Direction:
Could you return, word for word, the part of the memory cell extract below starting with "The semiconductor memory" and going on through "degree of integration."?

The semiconductor memory device adopting the conventional COB structure as described above, has problems in that because the active pattern is in a diagonal form and has so many corners, a considerable reduction or distortion of pattern can occur, the photolithography process is difficult, and the packing density to be formed in the same area is so los that it is disadvantageous to a high integration device.
SUMMARY OF THE INVENTION
The object of the present invention is to eliminate the problems in the memory cell structure for semiconductor memory device and fabricating method thereof in the conventional COB structure, and to provide a memory cell structure for semiconductor memory device and fabricating method thereof, which is suitable for DRAM memory devices of 256M or more capacity requiring a very high degree of integration.
To achieve the above object, there is provided a memory cell structure for a semiconductor memory device which includes a semiconductor substrate having a first conductivity type, including a plurality of active regions each having a first diffusion region and a second diffusion region which form a transistor, and an isolation region; a plurality of word lines formed on the semiconductor substrate and each acting as a gate electrode of a corresponding transistor; a first insulation film formed on the semiconductor substrate and the word lines; a contact hole formed to expose the first diffusion region through the first insulation film; a plurality of bit lines crossingly arranged above the word lines and contacting with a corresponding first diffusion region via a corresponding contact hole wherein each bit line includes a first bit line of a pad type contacting with the first diffusion region and a second bit line contacting with the first bit line over the isolation region in a straight line form; a second insulation film formed on the plurality of bit lines and the first insulation film; an electrode contact hole formed to expose the second diffusion region through the first and the second insulation film; a capacitor lower electrode formed on the second insulation film and contacting with a corresponding second diffusion region via a corresponding electrode contact hole; a capacitor dielectric layer formed on the capacitor lower electrode; and a capacitor upper electrode formed on the capacitor dielectric layer.

Data listing:
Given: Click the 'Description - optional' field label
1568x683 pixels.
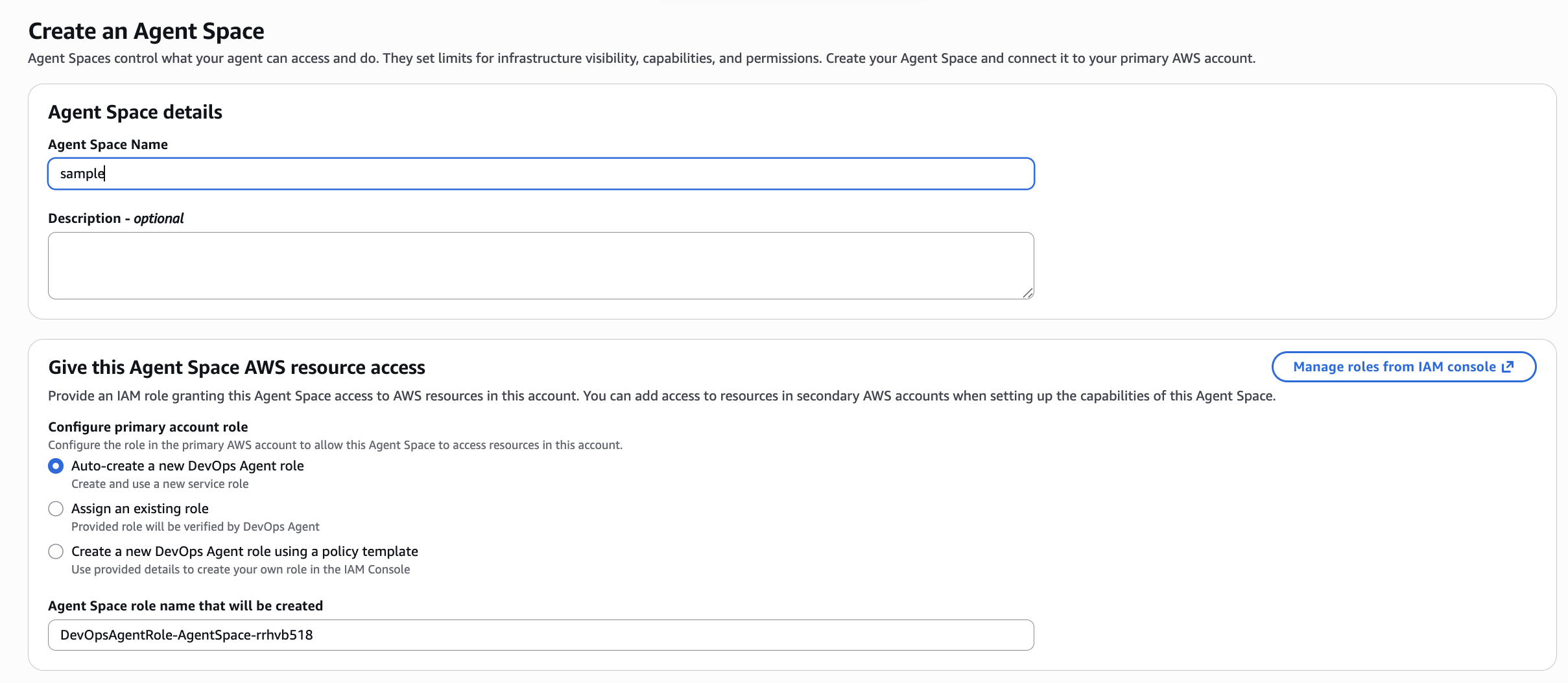Looking at the screenshot, I should pos(115,218).
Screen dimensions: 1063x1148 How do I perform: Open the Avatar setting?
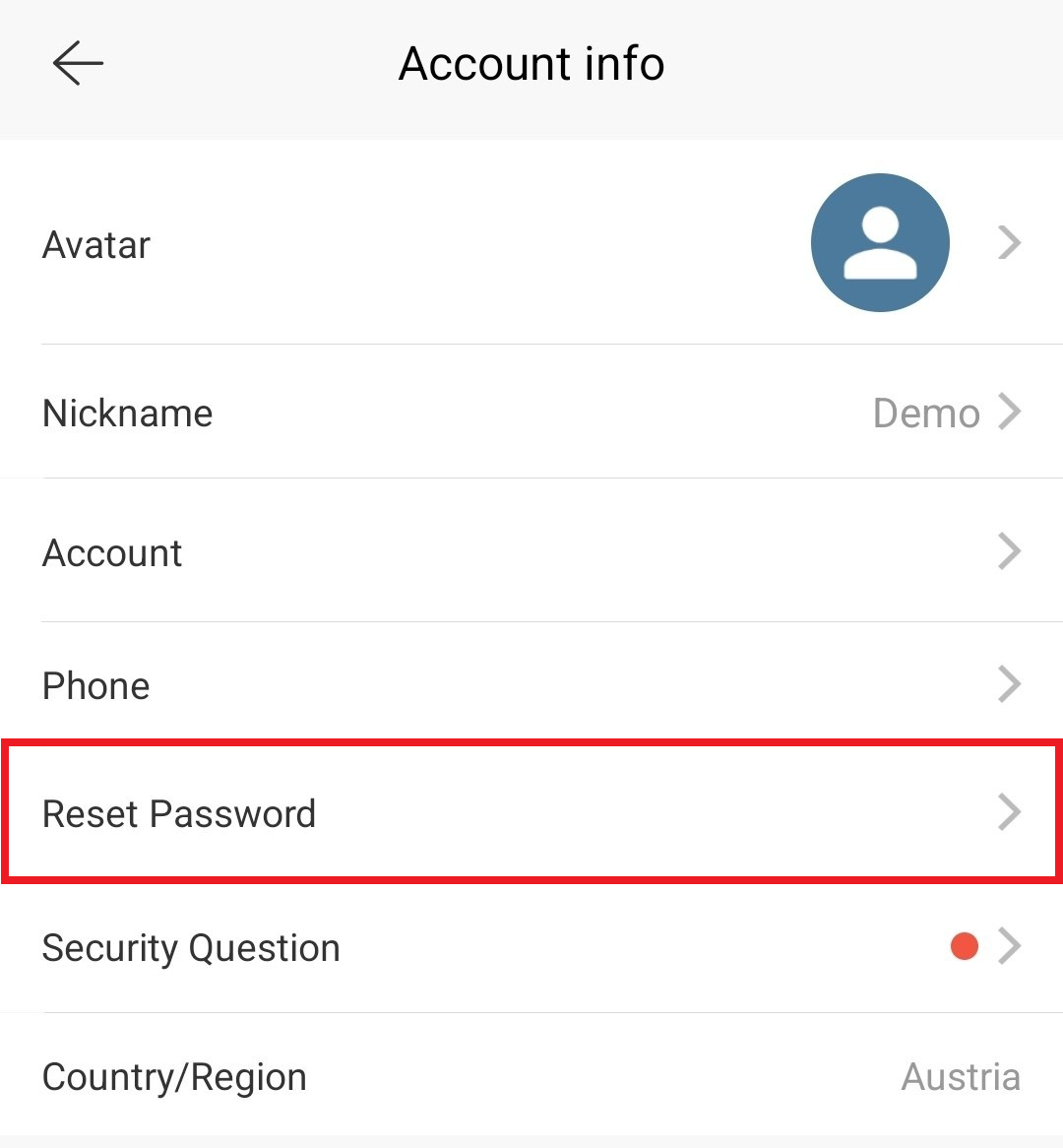(x=532, y=242)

Solution to the exercise:
The semiconductor memory device adopting the conventional COB structure as described above, has problems in that because the active pattern is in a diagonal form and has so many corners, a considerable reduction or distortion of pattern can occur, the photolithography process is difficult, and the packing density to be formed in the same area is so los that it is disadvantageous to a high integration device.
SUMMARY OF THE INVENTION
The object of the present invention is to eliminate the problems in the memory cell structure for semiconductor memory device and fabricating method thereof in the conventional COB structure, and to provide a memory cell structure for semiconductor memory device and fabricating method thereof, which is suitable for DRAM memory devices of 256M or more capacity requiring a very high degree of integration.